Enforcing password complexity

We need to enforce password complexity in a wordpress site, we used this article:

Force Password Complexity Requirements in WordPress

We created the following in functions.php:

add_action('user_profile_update_errors', 'validateProfileUpdate', 10, 3 );
add_filter('registration_errors', 'validateRegistration', 10, 3 );
add_action('validate_password_reset', 'validatePasswordReset', 10, 2 );

function validateProfileUpdate( WP_Error &$errors, $update, &$user ) {
    return validateComplexPassword( $errors );

function validateRegistration( WP_Error &$errors, $sanitized_user_login, $user_email ) {
    return validateComplexPassword( $errors );

function validatePasswordReset( WP_Error &$errors, $userData ) {
    return validateComplexPassword( $errors );

function validateComplexPassword( $errors ) {

    $password = ( isset( $_POST[ 'pass1' ] ) && trim( $_POST[ 'pass1' ] ) ) ? $_POST[ 'pass1' ] : null;

    if ( empty( $password ) || ( $errors->get_error_data( 'pass' ) ) )
        return $errors;

    $passwordValidation = validatePassword($password);

    if ( $passwordValidation !== true ) {
        $errors->add( "pass", "<strong>ERROR</strong>: " . $passwordValidation . "." );

    return $errors;

function validatePassword($Password) {
    //#### Check it's greater than 6 Characters
    if (strlen($Password) < 6) {
        return "Password is too short (" . strlen($Password) . "), please use 6 characters or more.";

    //#### Test password has uppercase and lowercase letters
    if (preg_match("/^(?=.*[a-z])(?=.*[A-Z]).+$/", $Password) !== 1) {
        return "Password does not contain a mix of uppercase & lowercase characters.";

    //#### Test password has mix of letters and numbers
    if (preg_match("/^((?=.*[a-z])|(?=.*[A-Z]))(?=.*\d).+$/", $Password) !== 1) {
        return "Password does not contain a mix of letters and numbers.";

    //#### Password looks good
    return true;

As you can see, we’ve made use of the validate_password_reset hook & used it to call our bespoke validatePassword() function that tests the password with a couple of simple regular expressions.
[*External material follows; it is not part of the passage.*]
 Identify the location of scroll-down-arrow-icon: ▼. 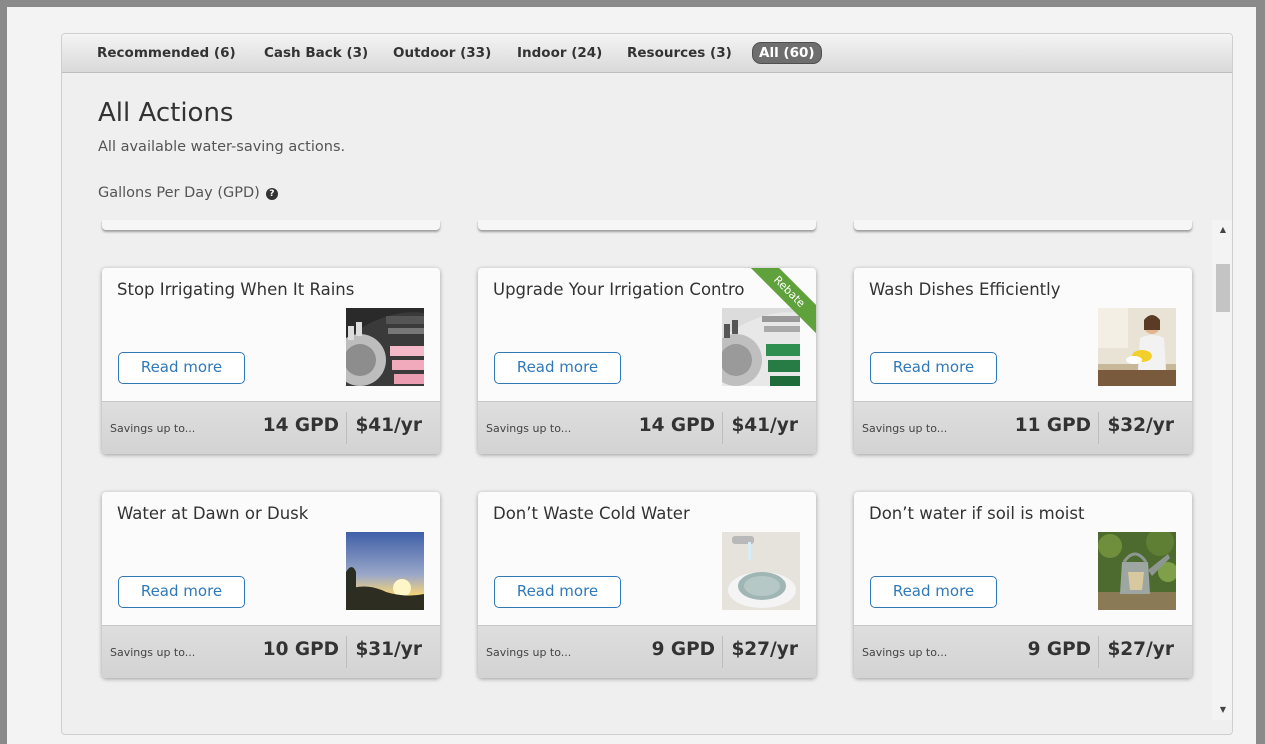
(1222, 710).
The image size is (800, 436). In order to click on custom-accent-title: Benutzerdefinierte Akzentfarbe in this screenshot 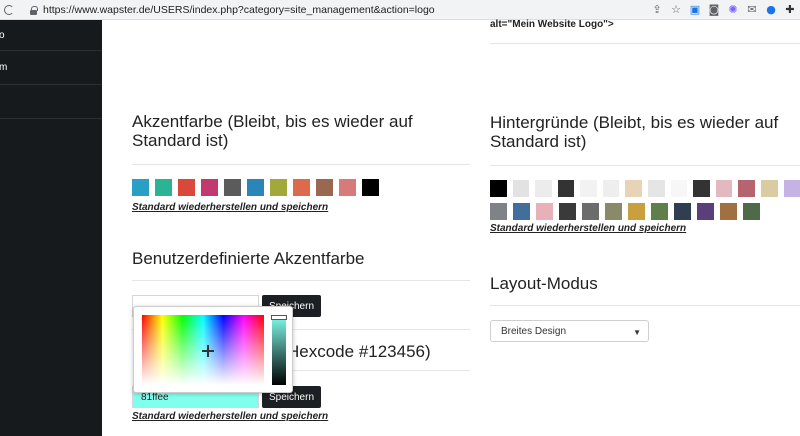, I will do `click(248, 258)`.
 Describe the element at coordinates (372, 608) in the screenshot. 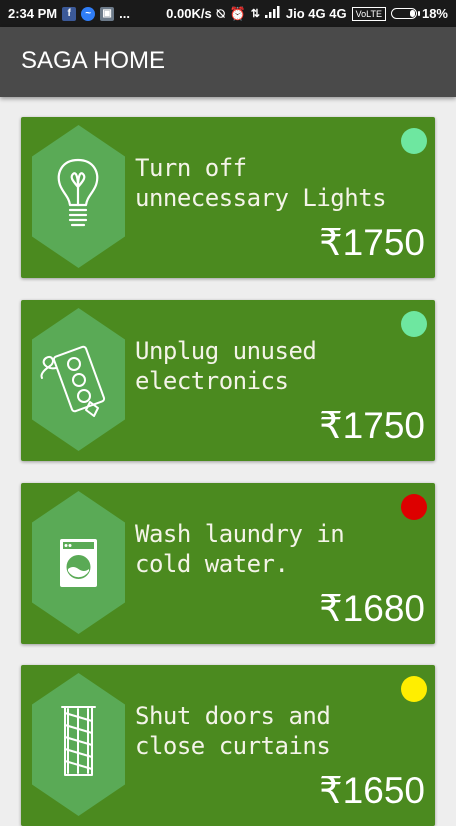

However, this code just doesn’t seem to be called at all when a user resets their password via wp-login.php – we know this because its still allowing us to enter the password “woof” (which is clearly invalid) and to double check we put some code in the validateComplexPassword() function to send us an email, again, no email was fired.

Is there something wrong with our code? is the validate_password_reset action no longer called? Help 🙂

Edit: we have noticed the following in the php error log – could this be the problem?

[12-Jun-2014 14:38:12 UTC] PHP Warning:  Parameter 1 to mycohens_validatePasswordReset() expected to be a reference, value given in C:\inetpub\wwwroot\www.cohenschemist.co.uk\wp-includes\plugin.php on line 470

Edit 2: Attempting to change our password via wp-admin/profile.php is working perfectly, the errors from our custom code are being returned by wordpress, its just the forgotten password reset that does not seem to be working.

Solutions Collecting From Web of "Enforcing password complexity"

Well, ended up fixing this after hours of banging my head against ones keyboard. Fixed by making the first parameter of my hooked function a value instead of a reference – curious when nearly all hooks in wordpress pass the error object by reference!

function validatePasswordReset( &$errors, $userData ) {
    return validateComplexPassword( $errors );

changed to

function validatePasswordReset( $errors, $userData ) {
    return validateComplexPassword( $errors );

Curious as to why most actions have a reference on the codex, for example:


but there is no entry for validate_password_reset?